Does a battery's remaining power drop consistently regardless of remaining charge?

how does the remaining battery life when plugging in factor in to the overall amount of usable computer time?

E.g., with a full-charged deep cell battery, a fully-charged laptop, a power inverter, and a laptop charger, suppose I decide I am going to use my laptop until I no longer have any power left in both my deep cell battery and laptop battery. [How] Would the total amount of computer time possible vary across the multitude of combinations of laptop charging vs discharging over time?

OS X 10.10, rMBP 15"

First, in answer to the first question: No, a batteries remaining power does not drop consistently regardless of remaining charge.

The simplest answer to the rest of the question is: you want to run the power inverter for as little time as possible. The explanation of this and method to accomplish it follows.

The power inverter uses some power itself, so you'll want to have it run for as little time as possible. This can be accomplished by only charging the battery up to around 60%-70% and turning off the inverter. The full step by step instructions might look like this: 1-turn on the power inverter with everything plugged in or ready to plug into the laptop 2-charge the battery to around 60%-70% 3-turn off the inverter, running the laptop off its battery until it's quite low again 4-repeat until the deep cycle battery and laptop battery are both empty.

Charging the first 60% to 80% of a battery can happen much faster than finishing the last 20% to 40% of the charge. You can easily see this by experimenting with your cell phone or laptop on a near empty charge; just plug it in at about 5%-15% charge and see how much it's charged at 15 minutes 30 minutes and 45 minutes of charging.

Here are some resources which explain some of these principles in action:

Chart showing how much charge is kept in an unused battery after 6 months -- ( http://batteryuniversity.com/learn/article/how_to_store_batteries )

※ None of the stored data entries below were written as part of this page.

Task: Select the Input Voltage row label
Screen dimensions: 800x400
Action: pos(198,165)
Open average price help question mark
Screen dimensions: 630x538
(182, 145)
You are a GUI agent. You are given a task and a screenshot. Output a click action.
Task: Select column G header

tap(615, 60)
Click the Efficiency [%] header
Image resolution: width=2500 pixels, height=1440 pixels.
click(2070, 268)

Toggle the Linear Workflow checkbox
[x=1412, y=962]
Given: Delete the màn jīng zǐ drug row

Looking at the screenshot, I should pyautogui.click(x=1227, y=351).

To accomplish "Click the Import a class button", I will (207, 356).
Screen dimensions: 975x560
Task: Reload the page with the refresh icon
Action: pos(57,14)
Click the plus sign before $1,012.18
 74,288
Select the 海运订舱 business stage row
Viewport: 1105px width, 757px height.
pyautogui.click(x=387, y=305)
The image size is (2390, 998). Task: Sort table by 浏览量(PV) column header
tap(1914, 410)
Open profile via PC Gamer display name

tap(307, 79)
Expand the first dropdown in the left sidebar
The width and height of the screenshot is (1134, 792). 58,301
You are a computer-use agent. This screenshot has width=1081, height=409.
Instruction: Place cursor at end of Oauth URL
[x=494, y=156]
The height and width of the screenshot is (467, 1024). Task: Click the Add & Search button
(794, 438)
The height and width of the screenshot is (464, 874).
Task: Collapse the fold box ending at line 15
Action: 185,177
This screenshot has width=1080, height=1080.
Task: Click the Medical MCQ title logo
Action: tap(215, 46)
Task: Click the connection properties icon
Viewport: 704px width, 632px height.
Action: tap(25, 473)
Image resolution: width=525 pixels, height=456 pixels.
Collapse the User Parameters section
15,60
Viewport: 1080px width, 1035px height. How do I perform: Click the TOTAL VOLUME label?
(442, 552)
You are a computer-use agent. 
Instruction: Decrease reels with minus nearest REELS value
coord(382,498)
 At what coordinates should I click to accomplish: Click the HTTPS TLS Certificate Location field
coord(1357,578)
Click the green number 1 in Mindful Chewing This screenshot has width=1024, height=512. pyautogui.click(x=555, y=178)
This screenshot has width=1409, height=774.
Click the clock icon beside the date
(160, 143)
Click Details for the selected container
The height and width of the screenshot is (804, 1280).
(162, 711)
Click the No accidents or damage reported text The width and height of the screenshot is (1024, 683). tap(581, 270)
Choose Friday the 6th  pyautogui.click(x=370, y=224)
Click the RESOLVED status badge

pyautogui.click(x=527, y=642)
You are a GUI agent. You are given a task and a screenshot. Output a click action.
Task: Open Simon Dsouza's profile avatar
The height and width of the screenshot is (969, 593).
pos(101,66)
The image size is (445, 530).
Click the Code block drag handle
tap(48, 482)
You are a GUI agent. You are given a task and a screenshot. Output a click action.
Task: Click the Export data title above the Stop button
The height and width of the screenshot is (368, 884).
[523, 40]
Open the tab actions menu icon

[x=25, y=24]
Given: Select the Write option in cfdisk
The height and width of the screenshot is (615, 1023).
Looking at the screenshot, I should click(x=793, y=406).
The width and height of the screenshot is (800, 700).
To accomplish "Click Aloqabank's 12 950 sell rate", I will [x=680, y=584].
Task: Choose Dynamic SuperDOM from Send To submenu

"Ultra-fast charging only applies during the first charge phase. The charge current must be lowered when the 70 percent state-of-charge threshold is reached." -- ( batteryuniversity.com/learn/article/ultra_fast_chargers )

"As you can see from this one, if your inverter regularly operates below 20% of its rated power then your efficiency is down the toilet!" -- ( http://www.solarquotes.com.au/blog/two-reasons-you-must-look-at-efficiency-curves-when-choosing-your-solar-inverter/ )

The remaining time is simple to calc.

The battery power vs the consumption rate in this example:

Charge Remaining (mAh): 4299

Amperage (mA): -787 (the consumption)- this is a variable based on computer usage.

My computer says I have 5:30 Hours left. (which is about correct 4299/787=5.3)

However, you will notice it is not a liner function.

The remaining time goes down much faster that the actual time.

That is mainly due to battery discharging faster due to the degraded cell life time.

That is why the older batteries do not hold the charge for very long, while showing same charge as new batteries at the BOL.